Literally dozens of civic and business groups from across the city have come out against this project. And yet the city has stubbornly refused to change its position, leaving legal action as the only option for stopping this precedent-setting project — an action currently being pursued by our partners at the Soho Alliance.

 Andrew Berman

Executive director, Greenwich Village Society for Historic Preservation

Thanks Chinatown

To The Editor:

Re “Community board puts Chinatown on the menu” (news article, Sept. 14 – 20):

Thank you for the excellent coverage of Community Board 2’s first-ever Chinatown Committee meeting.

Brad Hoylman, the board’s recently elected chairperson, conceived of the idea for the committee in the hope of bridging a longstanding disconnect between C.B. 2 and Chinatown. (The portion of Chinatown west of Bowery and north of Canal St. is part of C.B. 2.)

Thus far, the response to our committee has far exceeded any of our expectations. More than a dozen organizations in Chinatown were represented at our first meeting including the Chinese Consolidated Benevolent Association, whose president Eric Ng, the unofficial mayor of Chinatown, generously stayed to the end of the proceedings. We also heard from several community leaders from Little Italy, who share many of the same concerns given the blurred boundary line between the two neighborhoods. We are grateful to all who attended for their insights and recommendations.

Much of the discussion centered on the impact of development and gentrification in Chinatown and its potential to change the historic role the community has played as a first stop for recent immigrants. From a lack of “truly affordable” housing to traffic congestion and pollution along Canal St., to the proliferation of bars and restaurants as indicated by a recent Observer headline calling Chinatown “Clubland East,” the issues are undeniably vast and often seem intractable.

The committee was formed to ensure Chinatown’s interests would be heard across the board, so to speak.
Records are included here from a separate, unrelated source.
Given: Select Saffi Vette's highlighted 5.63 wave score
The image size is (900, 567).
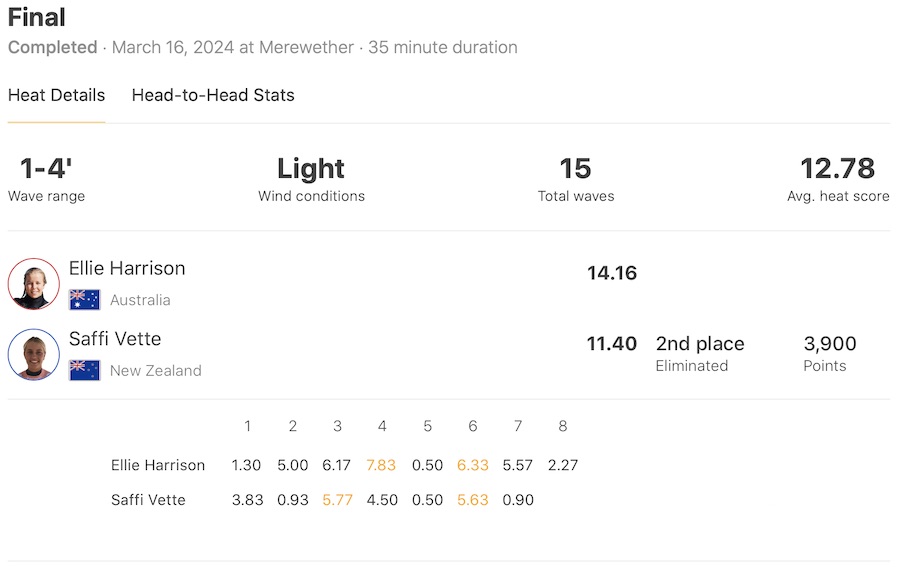Looking at the screenshot, I should pyautogui.click(x=473, y=500).
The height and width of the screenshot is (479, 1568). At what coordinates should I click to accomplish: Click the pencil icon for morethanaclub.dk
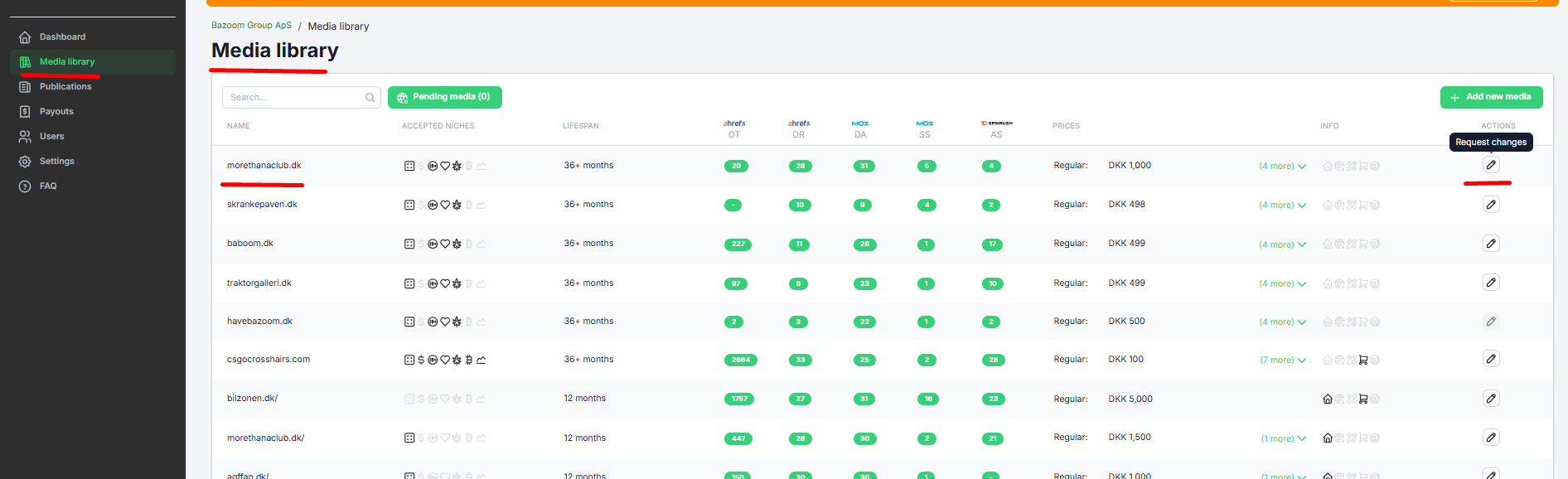point(1490,165)
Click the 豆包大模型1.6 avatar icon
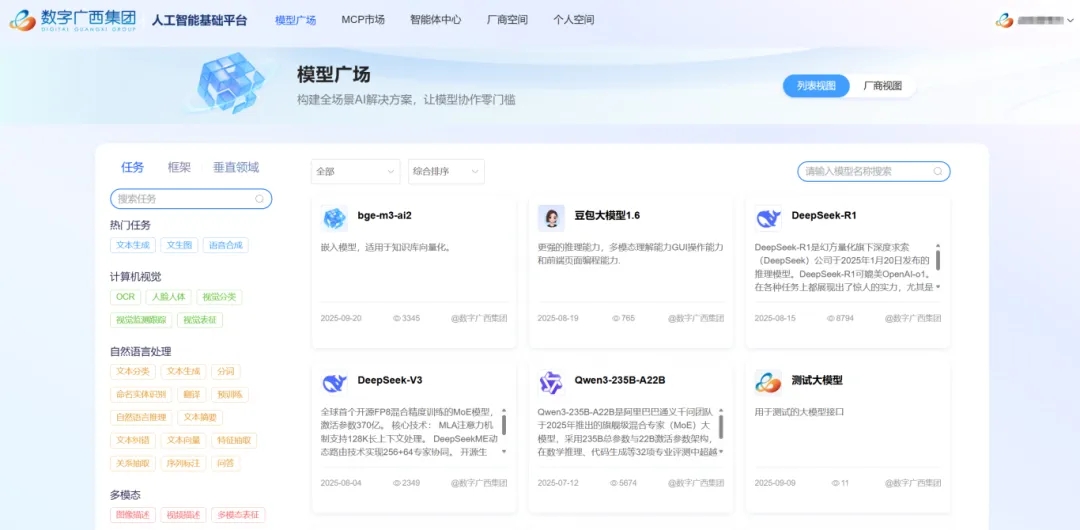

In addition, we are also looking into ways of working with Community Boards 1 and 3, which also represent segments of Chinatown. Thankfully, we have already received tremendous support from our electeds, most especially Manhattan Borough President Scott Stringer and Councilman Alan Gerson, whose district encompasses Chinatown.

We greatly appreciate the support our committee has received from the community and look forward to working with it in the coming days.

James Solomon and Ed Ma

Chairperson and vice chairperson, respectively, of Community Board 2’s Chinatown Committee

Memory lane

To The Editor:

Re “Preserving Chinatown’s doo-wop era” (news article, Sept. 21 – 27):

Lonnie’s Coffee Shoppe was THE hangout place for my generation when we were teenagers back in the 1950s and holds many fond memories. I am an ex-pat of N.Y.C. Chinatown and a retired person residing in Honolulu. I’m sure visitors to my Web site, Memories of Chinatown (https://aditl.com/chinatown/index.html), will also appreciate the article. Thank you for permission to post it.

Jim Yuen

Cheer up, Southbridge

To The Editor:

Re “Southbridge risks” (Letters, Sept. 28 – Oct. 4):

Here’s another point of view from Southbridge.

As a resident, I am looking forward to Southbridge Towers becoming a private co-op. Chatham Green converted a number of years ago. Their huge building went from sad to beautiful. Southbridge is presently sad looking. We, too, can look beautiful when we become private. The monthly maintenance went up slightly at Chatham Green. Residents at Southbridge don’t take care of their halls, laundry rooms and elevators; when we go private that will change.       As a single person, I am not allowed to have a one-bedroom apartment; when we are private, I will have that option.

People fear the Black Book study. I wonder why.